### WHAT YOU ARE ASKED TO DO
Please locate each line in the entries below that contains the word "computer" and copy those lines.

### DATA FOR THIS TASK
****
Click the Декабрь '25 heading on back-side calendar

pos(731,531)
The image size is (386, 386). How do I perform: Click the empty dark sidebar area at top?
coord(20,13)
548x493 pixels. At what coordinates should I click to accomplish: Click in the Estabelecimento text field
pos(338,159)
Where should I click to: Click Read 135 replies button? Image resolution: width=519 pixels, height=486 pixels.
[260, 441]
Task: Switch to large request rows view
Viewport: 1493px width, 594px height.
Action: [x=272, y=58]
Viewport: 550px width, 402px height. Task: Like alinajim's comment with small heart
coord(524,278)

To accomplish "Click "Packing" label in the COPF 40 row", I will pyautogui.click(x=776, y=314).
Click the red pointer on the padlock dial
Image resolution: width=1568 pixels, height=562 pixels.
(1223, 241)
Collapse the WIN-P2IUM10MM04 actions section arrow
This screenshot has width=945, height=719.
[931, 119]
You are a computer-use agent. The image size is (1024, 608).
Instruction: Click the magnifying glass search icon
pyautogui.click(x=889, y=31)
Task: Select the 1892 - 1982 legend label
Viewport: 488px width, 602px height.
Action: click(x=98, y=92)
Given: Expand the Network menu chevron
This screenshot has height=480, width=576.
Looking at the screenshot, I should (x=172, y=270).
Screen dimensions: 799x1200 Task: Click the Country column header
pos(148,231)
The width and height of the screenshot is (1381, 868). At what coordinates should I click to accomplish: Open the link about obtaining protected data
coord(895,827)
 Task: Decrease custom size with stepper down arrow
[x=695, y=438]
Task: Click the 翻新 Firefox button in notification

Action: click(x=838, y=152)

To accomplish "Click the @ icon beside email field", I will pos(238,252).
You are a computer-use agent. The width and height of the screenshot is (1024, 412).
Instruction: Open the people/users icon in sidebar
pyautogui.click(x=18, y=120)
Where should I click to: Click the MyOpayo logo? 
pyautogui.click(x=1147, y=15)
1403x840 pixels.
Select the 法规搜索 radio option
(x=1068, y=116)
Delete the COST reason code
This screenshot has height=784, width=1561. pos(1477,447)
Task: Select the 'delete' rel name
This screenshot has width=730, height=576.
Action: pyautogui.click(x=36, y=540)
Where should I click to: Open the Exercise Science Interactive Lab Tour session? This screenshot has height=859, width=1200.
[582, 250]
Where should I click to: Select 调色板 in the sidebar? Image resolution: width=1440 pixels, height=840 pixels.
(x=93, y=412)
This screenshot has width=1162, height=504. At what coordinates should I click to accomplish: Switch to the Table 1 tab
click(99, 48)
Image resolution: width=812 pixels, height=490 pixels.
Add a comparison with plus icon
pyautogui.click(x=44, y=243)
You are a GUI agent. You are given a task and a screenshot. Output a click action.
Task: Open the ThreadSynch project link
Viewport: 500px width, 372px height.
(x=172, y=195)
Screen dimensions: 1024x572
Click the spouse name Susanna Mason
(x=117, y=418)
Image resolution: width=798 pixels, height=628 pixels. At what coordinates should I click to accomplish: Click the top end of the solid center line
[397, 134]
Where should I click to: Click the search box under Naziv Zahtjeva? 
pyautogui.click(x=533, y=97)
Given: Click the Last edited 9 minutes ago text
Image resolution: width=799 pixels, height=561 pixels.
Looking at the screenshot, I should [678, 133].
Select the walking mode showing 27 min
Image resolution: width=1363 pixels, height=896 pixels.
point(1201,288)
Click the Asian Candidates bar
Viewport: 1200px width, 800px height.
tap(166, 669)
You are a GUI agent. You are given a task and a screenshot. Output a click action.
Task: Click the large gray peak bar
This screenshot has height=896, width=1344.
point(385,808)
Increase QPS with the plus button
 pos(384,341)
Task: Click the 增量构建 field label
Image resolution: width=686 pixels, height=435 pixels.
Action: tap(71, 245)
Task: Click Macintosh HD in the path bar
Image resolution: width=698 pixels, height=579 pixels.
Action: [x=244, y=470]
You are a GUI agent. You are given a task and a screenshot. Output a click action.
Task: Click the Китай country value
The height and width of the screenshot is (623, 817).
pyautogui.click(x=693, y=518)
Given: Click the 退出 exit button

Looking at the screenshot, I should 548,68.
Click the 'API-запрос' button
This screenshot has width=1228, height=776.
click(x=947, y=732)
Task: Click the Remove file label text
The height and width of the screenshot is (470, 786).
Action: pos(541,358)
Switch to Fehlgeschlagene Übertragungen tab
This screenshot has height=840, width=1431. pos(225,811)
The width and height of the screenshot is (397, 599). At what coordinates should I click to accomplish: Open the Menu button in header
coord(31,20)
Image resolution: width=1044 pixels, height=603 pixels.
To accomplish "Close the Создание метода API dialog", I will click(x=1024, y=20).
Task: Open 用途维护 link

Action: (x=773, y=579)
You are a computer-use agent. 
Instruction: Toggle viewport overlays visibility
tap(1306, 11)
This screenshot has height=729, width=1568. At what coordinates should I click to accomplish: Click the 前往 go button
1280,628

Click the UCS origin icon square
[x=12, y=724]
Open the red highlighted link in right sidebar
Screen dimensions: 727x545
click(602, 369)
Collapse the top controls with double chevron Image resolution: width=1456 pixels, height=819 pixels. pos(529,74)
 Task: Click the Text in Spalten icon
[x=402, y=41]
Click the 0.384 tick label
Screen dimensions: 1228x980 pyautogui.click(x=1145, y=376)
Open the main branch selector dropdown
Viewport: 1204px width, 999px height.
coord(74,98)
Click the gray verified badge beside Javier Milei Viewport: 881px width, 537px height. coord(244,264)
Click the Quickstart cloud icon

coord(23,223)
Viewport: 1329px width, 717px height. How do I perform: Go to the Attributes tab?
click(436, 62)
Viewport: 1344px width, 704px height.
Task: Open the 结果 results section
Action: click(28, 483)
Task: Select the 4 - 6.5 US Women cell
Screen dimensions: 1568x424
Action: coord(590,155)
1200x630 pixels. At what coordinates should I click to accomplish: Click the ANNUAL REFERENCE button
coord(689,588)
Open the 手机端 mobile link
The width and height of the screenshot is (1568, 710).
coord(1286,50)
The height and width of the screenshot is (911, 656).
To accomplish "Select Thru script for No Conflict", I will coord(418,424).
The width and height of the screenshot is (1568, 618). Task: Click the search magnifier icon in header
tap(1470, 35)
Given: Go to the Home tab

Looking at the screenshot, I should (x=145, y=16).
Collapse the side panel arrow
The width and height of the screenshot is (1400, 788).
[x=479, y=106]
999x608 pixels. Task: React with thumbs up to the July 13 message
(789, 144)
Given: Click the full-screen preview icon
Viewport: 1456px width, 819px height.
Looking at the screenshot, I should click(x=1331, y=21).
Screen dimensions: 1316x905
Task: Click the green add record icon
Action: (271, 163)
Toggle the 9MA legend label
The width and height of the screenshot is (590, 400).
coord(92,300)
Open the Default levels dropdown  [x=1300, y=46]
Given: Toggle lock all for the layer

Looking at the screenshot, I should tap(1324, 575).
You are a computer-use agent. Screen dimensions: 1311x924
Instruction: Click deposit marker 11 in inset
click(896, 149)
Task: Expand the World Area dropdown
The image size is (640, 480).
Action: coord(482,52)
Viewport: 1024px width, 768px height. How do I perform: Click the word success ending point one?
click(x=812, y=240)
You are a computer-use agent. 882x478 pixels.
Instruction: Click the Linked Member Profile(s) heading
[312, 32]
****
### OUTPUT FOR THIS TASK
You are a computer-use agent. The image size is (1024, 608).
You are a computer-use agent. The width and height of the screenshot is (1024, 412).
You are a computer-use agent. 
You are a computer-use agent. Screen dimensions: 1311x924
You are a computer-use agent. 882x478 pixels.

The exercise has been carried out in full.